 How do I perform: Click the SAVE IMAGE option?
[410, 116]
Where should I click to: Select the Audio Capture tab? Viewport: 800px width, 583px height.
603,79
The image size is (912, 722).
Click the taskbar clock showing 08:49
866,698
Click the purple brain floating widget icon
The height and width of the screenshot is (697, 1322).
...
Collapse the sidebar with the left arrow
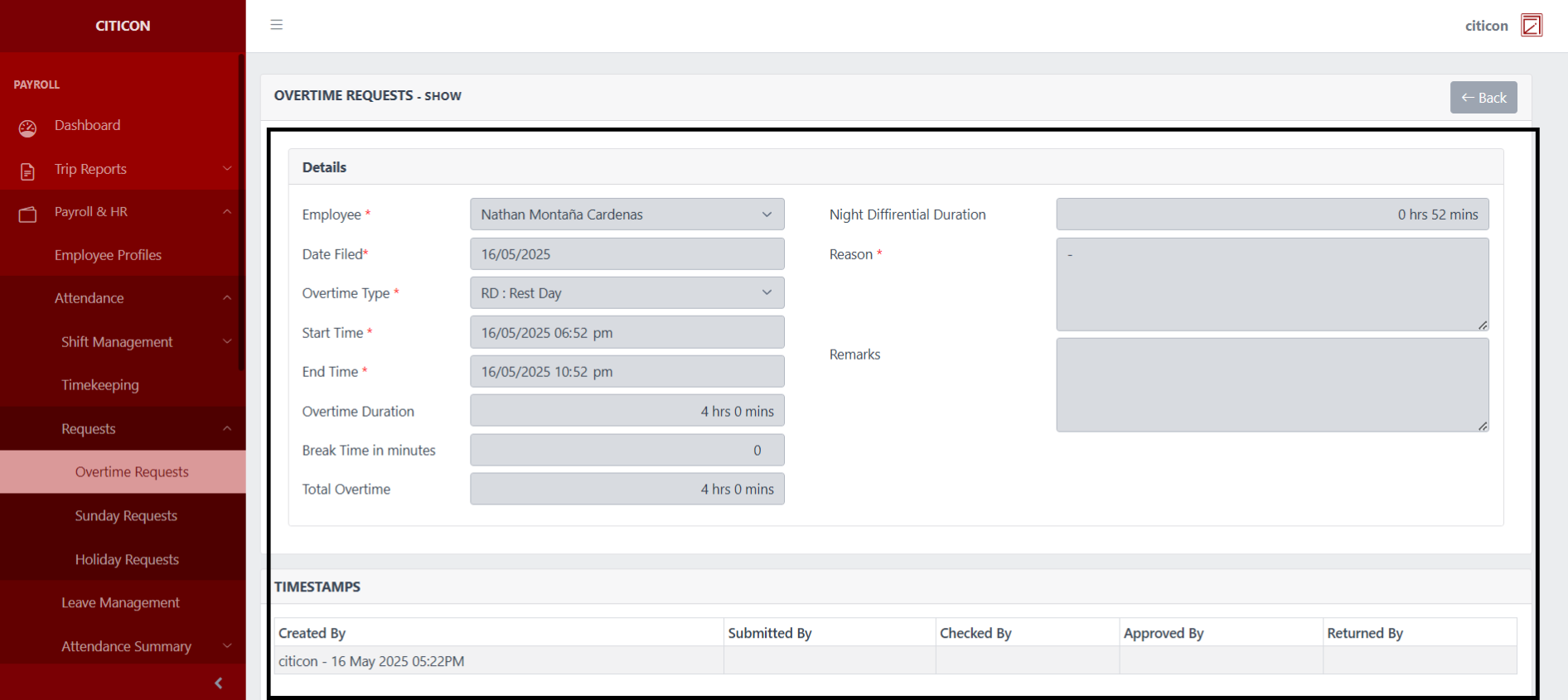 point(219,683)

# [WHAT IS EXPECTED]
Your answer should be the lines above from the one containing "How do I perform: Click" through the one containing "The height and", copied exactly and with both ends kept.

# [ANSWER BOX]
 How do I perform: Click the SAVE IMAGE option?
[410, 116]
Where should I click to: Select the Audio Capture tab? Viewport: 800px width, 583px height.
603,79
The image size is (912, 722).
Click the taskbar clock showing 08:49
866,698
Click the purple brain floating widget icon
The height and width of the screenshot is (697, 1322).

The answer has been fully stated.